• _The exercise_
Rewrite the rows from the line with "You are a computer-use" through the end of the rows, changing "Annotations" to "Comments" and leaving everything else unchanged.

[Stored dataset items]

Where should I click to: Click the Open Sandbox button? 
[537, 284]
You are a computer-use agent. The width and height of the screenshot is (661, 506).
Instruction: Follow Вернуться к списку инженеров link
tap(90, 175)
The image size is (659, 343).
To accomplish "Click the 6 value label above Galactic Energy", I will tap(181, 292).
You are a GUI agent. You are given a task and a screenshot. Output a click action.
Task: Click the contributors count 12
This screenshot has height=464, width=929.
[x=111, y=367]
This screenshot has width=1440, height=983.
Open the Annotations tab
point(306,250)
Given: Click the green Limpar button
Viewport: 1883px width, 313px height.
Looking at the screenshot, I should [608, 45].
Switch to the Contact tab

• _Reply_
You are a computer-use agent. The width and height of the screenshot is (661, 506).
Instruction: Follow Вернуться к списку инженеров link
tap(90, 175)
The image size is (659, 343).
To accomplish "Click the 6 value label above Galactic Energy", I will tap(181, 292).
You are a GUI agent. You are given a task and a screenshot. Output a click action.
Task: Click the contributors count 12
This screenshot has height=464, width=929.
[x=111, y=367]
This screenshot has width=1440, height=983.
Open the Comments tab
point(306,250)
Given: Click the green Limpar button
Viewport: 1883px width, 313px height.
Looking at the screenshot, I should [608, 45].
Switch to the Contact tab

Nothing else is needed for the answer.